The survival rate for all participants was 90 percent, though this includes patients who died of other causes. But just 1 percent of participants had died of prostate cancer over the course of the study, regardless of the treatment assigned. That rate is “considerably lower than was anticipated when the trial commenced,” the researchers noted. 

The results underscore concerns about aggressive screening and interventions with certain cancers adopted across the board — a trend that began in the early 1990s in the United States with the advent of prostate-specific antigen, or PSA testing. The blood tests were considered revolutionary for a disease that affected millions of men.

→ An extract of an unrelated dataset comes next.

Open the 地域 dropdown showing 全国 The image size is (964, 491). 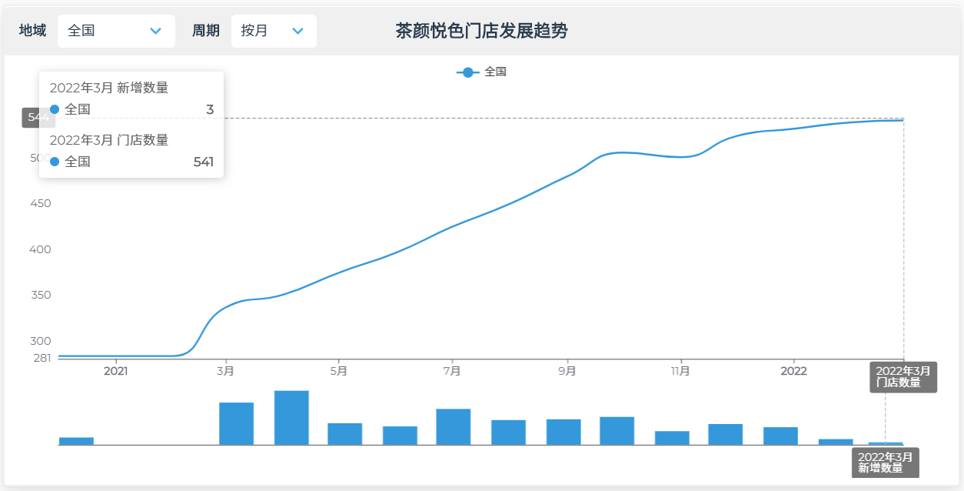click(x=115, y=31)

The National Institutes of Health puts the number of American men currently living with prostate cancer at about 3 million, with an estimated 181,000 new diagnoses expected this year. More than 65 percent of all prostate cancer in the U.S. is diagnosed in men older than 65, according to the Prostate Cancer Foundation, with the average age at diagnosis being 69 years.

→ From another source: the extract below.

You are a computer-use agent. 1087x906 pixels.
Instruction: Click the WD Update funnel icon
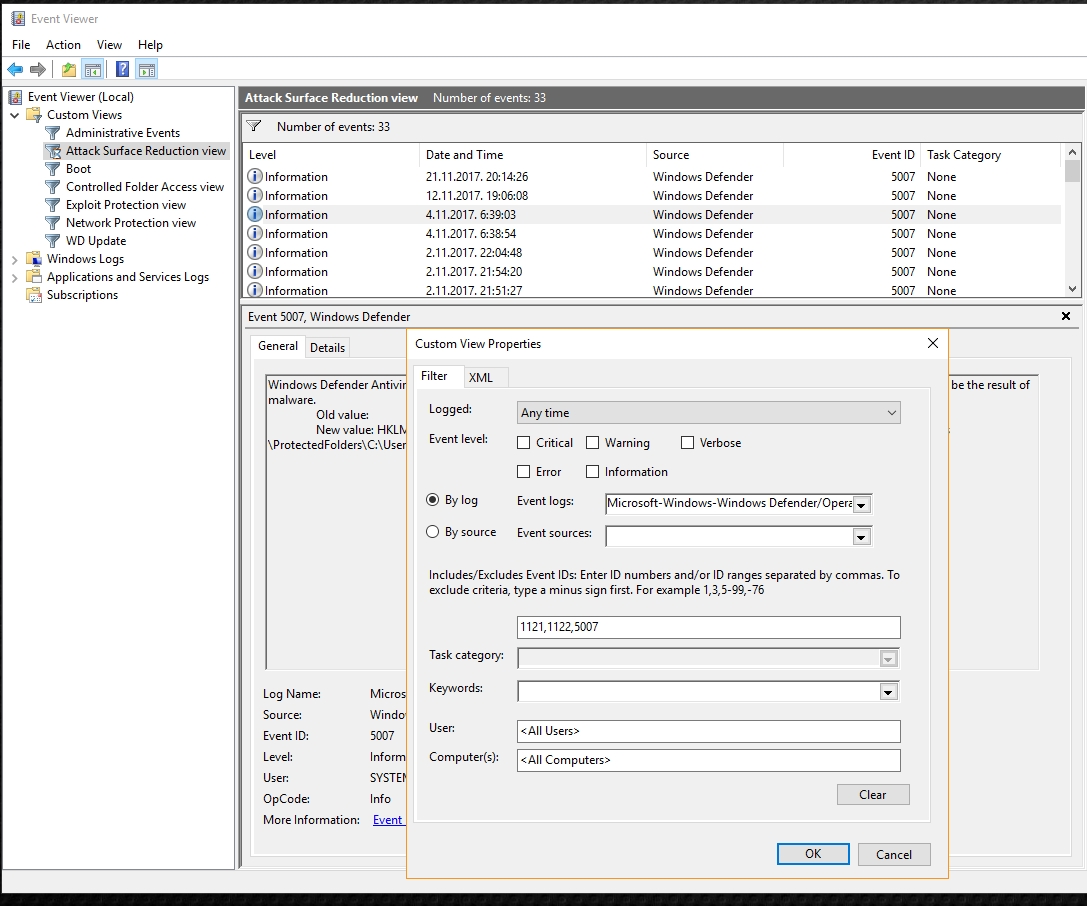click(x=53, y=241)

But the overuse of PSA tests among healthy men to diagnose prostate cancer — which many medical experts came to recommend against — led to a cascade of prostate biopsies and widespread use of radical prostatectomies. Radiation therapy provided an alternative, but surgery dominated.

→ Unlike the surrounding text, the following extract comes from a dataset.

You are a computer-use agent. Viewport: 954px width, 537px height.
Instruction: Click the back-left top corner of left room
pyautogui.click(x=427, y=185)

“We became obsessed with screening and treatment and became so bullheaded,” said Otis Brawley, chief medical officer for the American Cancer Society. “There was a frenzy that was not very scientific.”

Of course, doctors believed they were saving men from disease progression and early death. But the findings of the new study suggest that may not always have been the case. “What have we been doing all these years with low-risk disease?” Zietman said. “This adds up to millions of men over three decades.”


In recent years, many doctors have begun moving away from immediate and aggressive treatment regimens, and researchers say they hope the new study will further dissuade men with low-risk disease from rushing into a quick treatment that they may live to regret. “I am not sure if this will alter the thinking on treating men ages 50 to 70,” said Peter Albertsen, another member of the trial’s steering committee and Chief of Urology at University of Connecticut Health. “It will probably alter thinking beyond age 70.”

Regarding younger men, while they certainly don’t need to rush a decision, the jury is still out on which interventions make sense, and on what timeline. But researchers hope that the focus shifts from aggressive treatment of all prostate cancers, to finding better ways to identify those men whose lives are truly threatened by the disease. “We don’t yet have good biomarkers and genetic information on who is likely to have lethal disease,” said Hamdy.

That’s why Thompson, the Texas urologist, favors a tempered interpretation of the study. He noted that the U.K. trial took all comers, suggesting that low-risk men may have been disproportionally represented among the study population. And in any case, Thompson said, while active surveillance is safe in low-risk men, not all prostate cancers are low-risk. Although the U.K. research team thinks that the trial might lead to fewer older men going into treatment, Thompson warned that an across-the-board, do-not-treat approach with older men would be hazardous.

“What’s really important is the grade and volume of the tumor as measured through biopsy,” Thompson said. “To say that treatment is unimportant for high-risk men would put many high-risk men at risk for death from prostate cancer,” he added. “If you take a 75-year-old man with high-volume, high-grade disease, he has a 75 percent risk of dying of prostate cancer in 15 years. That involves bone pain, loss of appetite, and treatment with expensive drugs. Moreover, if a man is caring for a spouse, it’s a horrible way to go.”

Zietman, a radiation oncologist himself, does not disagree, noting that the new study only suggests that low-risk men are likely being over-diagnosed and treated, and that physicians can safely stop rushing them into more aggressive treatments right away.

“We don’t want the pendulum to swing from overtreatment to undertreatment,” Zietman said. “There are certainly some men who do need, and benefit from, treatment. The rate of men with metastases at 10 years — although very low for men managed with surveillance — was even lower for those who had treatment.”